Nor was this a solitary instance. It was his frequent, though not invariable practice. "I have coveted no man's silver, or gold, or apparel; yea, ye yourselves know that these hands have ministered to my necessities, and to them that were with me: I have showed you all things; how that, so labouring, ye ought to support the weak, and to remember the words of the Lord Jesus, how he said, 'It is more blessed to give than to receive.""

How warmly does the spirit of genuine religion breathe in the prayer of Agur:-"Two things have I desired of thee; deny me not before (or even unti!) I die!" And what are these two things which summed up the whole of his desires? "Remove from me vanity and lies," every thing pernicious to the purity and safety of his soul;-"give me neither poverty nor riches; feed me with food convenient for me, lest I be full, and deny thee, and say, Who is the Lord? or lest I be poor and steal, and take the name of my God in vain!" To think that this prayer is not suited to your condition, is self-delusion: to use the prayer while your conduct is not animated by the same spirit, is hypocrisy.

Secondly. The principle which is brought into lawful exercise by the application of diligence, must be fortified against the evils arising from disappointments and failures;-and this can be ensured only by enlightened acquiescence in the appointments of God.

"I returned and saw under the sun," says Solomon, "that the race is not to the swift, nor the battle to the strong, neither yet bread to the wise, nor yet riches to men of understanding, nor yet favour to men of skill; but time and chance happeneth to them all." Failures, therefore, cannot always be eluded by the most skilful and laborious application to the pursuits of life. They are often produced by events over which a man has no control; by changes which he could not anticipate; and by causes so remote from ordinary grounds of calculation, as to defy the most eager scrutiny. Any incident, of which a man has no previous knowledge, or for which he is unable to account, is "chance" to him,-whatever be its connexion with the arrangements of our omniscient Father, by whom "the hairs of our head are all numbered."

The effect of such failures is frequently most distressing.

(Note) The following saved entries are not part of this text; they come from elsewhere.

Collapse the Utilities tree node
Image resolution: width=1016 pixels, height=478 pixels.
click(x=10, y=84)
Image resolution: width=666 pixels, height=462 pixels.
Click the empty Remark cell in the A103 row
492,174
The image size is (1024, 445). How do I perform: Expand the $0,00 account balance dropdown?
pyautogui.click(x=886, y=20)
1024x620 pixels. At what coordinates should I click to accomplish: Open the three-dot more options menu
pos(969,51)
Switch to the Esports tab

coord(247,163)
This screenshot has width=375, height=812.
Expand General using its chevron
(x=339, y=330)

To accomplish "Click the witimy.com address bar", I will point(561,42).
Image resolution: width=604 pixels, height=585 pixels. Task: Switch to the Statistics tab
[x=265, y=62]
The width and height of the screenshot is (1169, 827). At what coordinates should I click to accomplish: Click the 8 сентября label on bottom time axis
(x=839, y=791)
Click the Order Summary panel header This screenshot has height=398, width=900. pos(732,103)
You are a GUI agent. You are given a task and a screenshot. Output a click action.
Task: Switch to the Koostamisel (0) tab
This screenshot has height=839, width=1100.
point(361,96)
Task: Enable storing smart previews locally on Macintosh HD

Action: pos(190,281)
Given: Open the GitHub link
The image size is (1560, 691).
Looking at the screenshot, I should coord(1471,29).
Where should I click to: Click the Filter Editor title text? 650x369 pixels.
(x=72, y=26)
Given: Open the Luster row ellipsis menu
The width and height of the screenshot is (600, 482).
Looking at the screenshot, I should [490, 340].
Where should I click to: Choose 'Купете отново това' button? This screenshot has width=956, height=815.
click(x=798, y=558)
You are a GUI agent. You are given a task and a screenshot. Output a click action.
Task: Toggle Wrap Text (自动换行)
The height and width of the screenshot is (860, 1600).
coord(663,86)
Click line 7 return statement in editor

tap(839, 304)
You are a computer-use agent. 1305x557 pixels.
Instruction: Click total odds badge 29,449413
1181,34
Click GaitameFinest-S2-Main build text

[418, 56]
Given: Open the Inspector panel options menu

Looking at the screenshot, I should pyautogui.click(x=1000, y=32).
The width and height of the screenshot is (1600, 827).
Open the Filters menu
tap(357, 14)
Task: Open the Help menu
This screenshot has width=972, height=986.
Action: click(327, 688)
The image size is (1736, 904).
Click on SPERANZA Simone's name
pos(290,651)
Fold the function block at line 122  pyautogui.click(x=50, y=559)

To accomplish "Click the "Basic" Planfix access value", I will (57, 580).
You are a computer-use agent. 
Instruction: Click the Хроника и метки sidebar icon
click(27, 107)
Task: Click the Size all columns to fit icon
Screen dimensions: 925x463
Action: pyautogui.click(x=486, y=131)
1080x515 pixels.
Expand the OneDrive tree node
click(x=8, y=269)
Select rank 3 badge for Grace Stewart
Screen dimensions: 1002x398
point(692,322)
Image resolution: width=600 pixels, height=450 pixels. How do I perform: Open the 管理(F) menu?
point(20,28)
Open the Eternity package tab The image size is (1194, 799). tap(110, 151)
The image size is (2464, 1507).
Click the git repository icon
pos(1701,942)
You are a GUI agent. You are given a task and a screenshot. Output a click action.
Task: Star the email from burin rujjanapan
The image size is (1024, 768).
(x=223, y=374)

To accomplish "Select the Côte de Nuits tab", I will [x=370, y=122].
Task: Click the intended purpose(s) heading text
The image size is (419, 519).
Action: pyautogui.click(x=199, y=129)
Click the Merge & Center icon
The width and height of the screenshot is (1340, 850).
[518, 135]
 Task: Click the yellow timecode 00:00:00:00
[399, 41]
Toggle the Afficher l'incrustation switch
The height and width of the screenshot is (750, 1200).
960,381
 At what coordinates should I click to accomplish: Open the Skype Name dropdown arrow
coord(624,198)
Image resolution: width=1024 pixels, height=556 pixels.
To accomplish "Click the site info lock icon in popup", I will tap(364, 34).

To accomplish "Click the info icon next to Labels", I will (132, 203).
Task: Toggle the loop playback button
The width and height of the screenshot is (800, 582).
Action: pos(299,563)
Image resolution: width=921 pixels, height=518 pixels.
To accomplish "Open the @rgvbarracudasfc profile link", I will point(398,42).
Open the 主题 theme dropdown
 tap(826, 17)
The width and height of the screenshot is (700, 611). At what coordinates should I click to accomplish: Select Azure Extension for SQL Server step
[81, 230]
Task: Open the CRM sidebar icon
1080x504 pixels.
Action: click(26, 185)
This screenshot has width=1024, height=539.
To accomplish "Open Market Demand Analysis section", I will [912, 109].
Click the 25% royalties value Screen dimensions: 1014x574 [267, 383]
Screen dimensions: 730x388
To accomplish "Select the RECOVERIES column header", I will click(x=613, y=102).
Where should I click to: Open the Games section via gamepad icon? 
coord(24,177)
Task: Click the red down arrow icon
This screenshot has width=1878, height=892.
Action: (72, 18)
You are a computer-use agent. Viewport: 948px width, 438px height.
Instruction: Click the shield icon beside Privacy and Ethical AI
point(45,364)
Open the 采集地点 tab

The fairest hopes are blighted; the best concerted schemes are baffled; the most strenuous efforts are lost; the tenderest feelings, too, are pierced. The man sinks into hopeless apathy, or plunges into the fatal oblivion of intoxication,-or else, desperate through urging impulses and mortified passions, he determines, at every hazard, to retrieve his loss; and you must have seen the consequences of such an unprincipled determination in the plotting, -the shifting,-the circumventing and undermining, -the thousand tricks of cringing and of falsehood,the supplanting, the impiety, the many foldings of dishonesty, through which he winds his way to the attainment of his object.

These appear to be the natural effects of worldly disappointments. In the one case, the spring of activity is depressed beyond the point of vigorous recoil; in the next, it is totally unbraced; while in the last, it bursts forth with tremendous resiliency and uncontrolled force.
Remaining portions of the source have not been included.